Volleyball information
- Position: Middle blocker
- Current club: Zus Coffee Thunderbelles
- Number: 15

Career
| Years | Teams |
| 2025–present | Zus Coffee Thunderbelles |

= AC Miner =

Filipino volleyball player (Alexis Ciarra Lopez Miner; born 2003)

Alexis Ciarra Lopez Miner (born January 27, 2003) is a Filipino professional volleyball player who plays for the Zus Coffee Thunderbelles of the Premier Volleyball League (PVL).

==Early life and education==
Alexis Ciarra Miner was born on January 27, 2003, in Angono, Rizal. Her parents are Clifford Miner and Arnie Lopez. She studied at the Far Eastern University Diliman for her high school studies and later at the Ateneo de Manila University for her tertiary studies.

==Career==
===High School===
Miner played for the FEU–D Baby Tamaraws team.

===Collegiate===
Miner played for the Ateneo Blue Eagles in the University Athletic Association of the Philippines (UAAP). Usually fielded as a middle blocker, Miner also adopted the role as an opposite hitter in Season 87.

===Club===
Miner entered the 2025 draft of the Premier Volleyball League and listed herself as a middle blocker. Miner was the fifth-overall pick and was selected by the Zus Coffee Thunderbelles.

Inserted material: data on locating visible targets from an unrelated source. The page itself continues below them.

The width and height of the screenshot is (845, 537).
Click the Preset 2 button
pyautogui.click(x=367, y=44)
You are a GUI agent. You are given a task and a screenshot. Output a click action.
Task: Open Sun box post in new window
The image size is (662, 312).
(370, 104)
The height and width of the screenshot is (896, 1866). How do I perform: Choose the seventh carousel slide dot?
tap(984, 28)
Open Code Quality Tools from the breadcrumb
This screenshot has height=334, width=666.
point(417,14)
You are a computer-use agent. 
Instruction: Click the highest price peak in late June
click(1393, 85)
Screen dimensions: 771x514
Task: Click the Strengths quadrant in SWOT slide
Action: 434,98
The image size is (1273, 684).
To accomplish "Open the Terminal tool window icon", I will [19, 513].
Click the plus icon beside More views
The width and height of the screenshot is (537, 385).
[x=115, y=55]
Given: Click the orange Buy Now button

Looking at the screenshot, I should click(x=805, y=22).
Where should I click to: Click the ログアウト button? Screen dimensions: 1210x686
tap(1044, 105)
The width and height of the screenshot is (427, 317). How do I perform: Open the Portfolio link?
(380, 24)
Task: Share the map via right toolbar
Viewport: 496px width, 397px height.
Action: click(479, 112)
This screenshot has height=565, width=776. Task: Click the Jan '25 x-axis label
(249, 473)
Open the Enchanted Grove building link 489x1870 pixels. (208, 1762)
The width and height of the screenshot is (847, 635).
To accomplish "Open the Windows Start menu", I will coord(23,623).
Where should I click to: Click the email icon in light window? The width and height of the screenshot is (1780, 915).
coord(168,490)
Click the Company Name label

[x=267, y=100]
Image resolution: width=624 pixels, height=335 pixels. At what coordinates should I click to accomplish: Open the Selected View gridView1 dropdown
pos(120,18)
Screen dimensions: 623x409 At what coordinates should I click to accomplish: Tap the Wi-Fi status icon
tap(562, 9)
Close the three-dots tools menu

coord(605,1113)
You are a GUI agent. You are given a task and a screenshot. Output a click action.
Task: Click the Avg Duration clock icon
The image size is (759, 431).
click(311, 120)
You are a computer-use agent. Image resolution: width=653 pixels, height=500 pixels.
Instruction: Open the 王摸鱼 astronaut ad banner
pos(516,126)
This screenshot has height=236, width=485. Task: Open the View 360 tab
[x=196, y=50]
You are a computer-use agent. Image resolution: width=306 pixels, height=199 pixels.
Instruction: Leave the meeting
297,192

The team reached the finals of the 2025 Reinforced Conference ending as runners-up to eventual champions Petro Gazz Angels. Miner was named Rookie of the Conference for the tournament. Miner was unable to play in the 2026 All-Filipino Conference due to a shin injury. She returned at the 2026 PVL on Tour in July and began transitioning back to the opposite hitter role.